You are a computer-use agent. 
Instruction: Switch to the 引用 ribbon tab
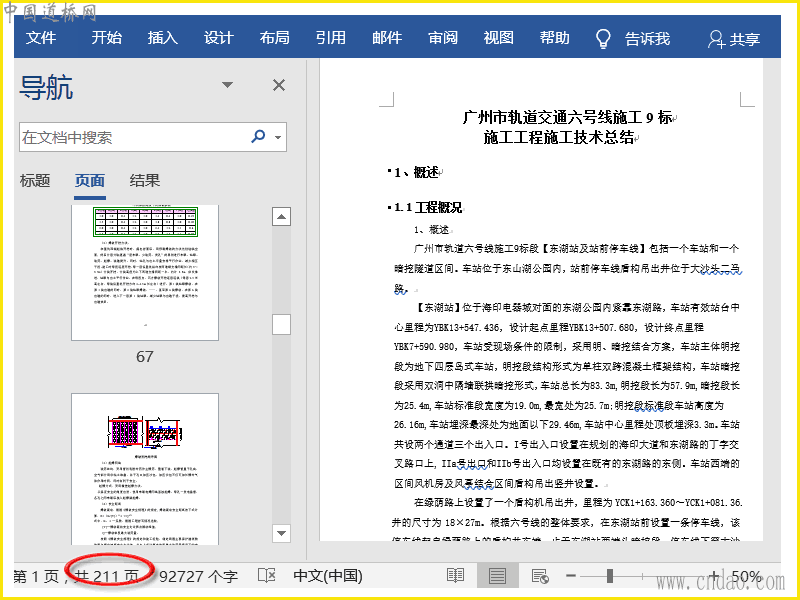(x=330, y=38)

• • •

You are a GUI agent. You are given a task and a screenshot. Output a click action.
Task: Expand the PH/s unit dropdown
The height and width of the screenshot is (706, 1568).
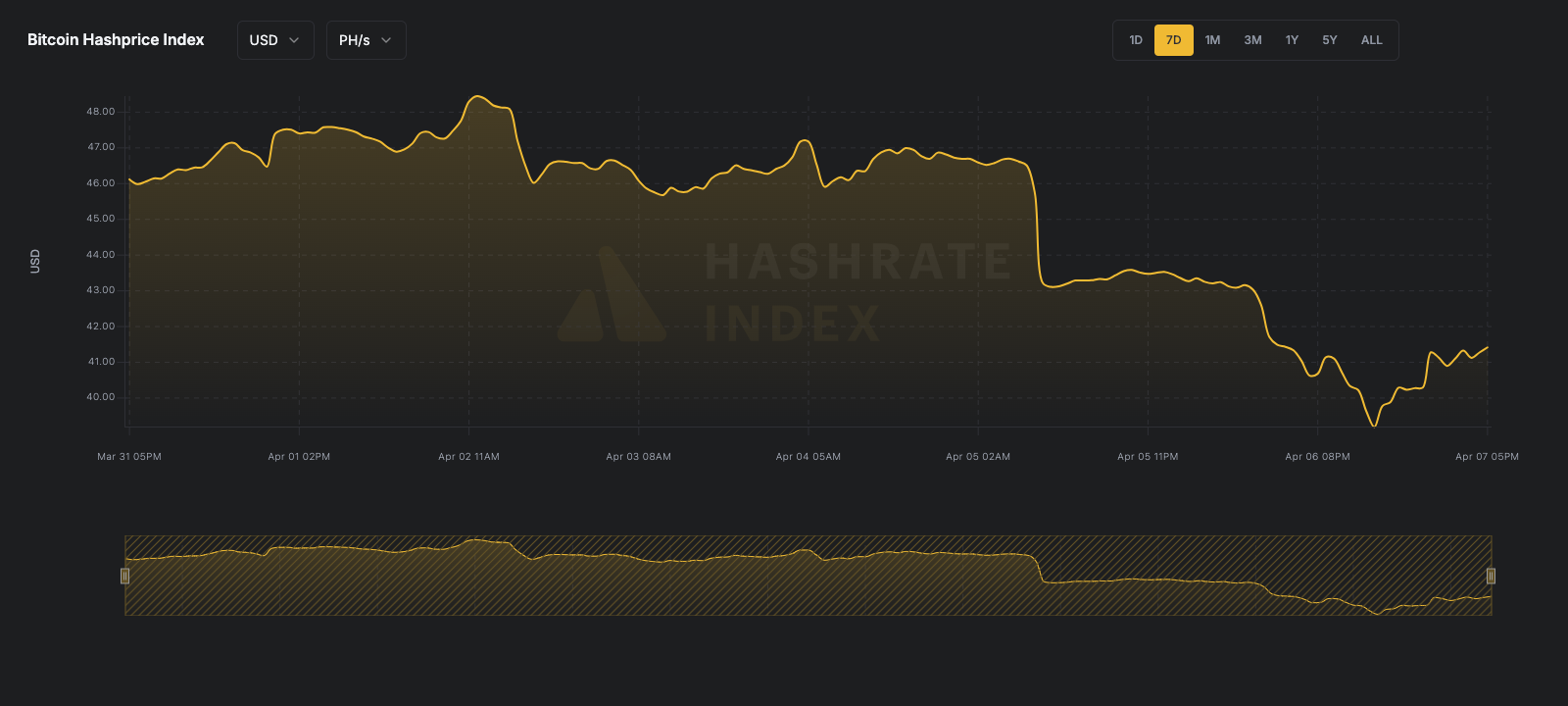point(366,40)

• • •

### Directions for this task
Scan the listing above. Gather each line that contains the word "agent".

### Answer to this task
You are a computer-use agent. 
You are a GUI agent. You are given a task and a screenshot. Output a click action.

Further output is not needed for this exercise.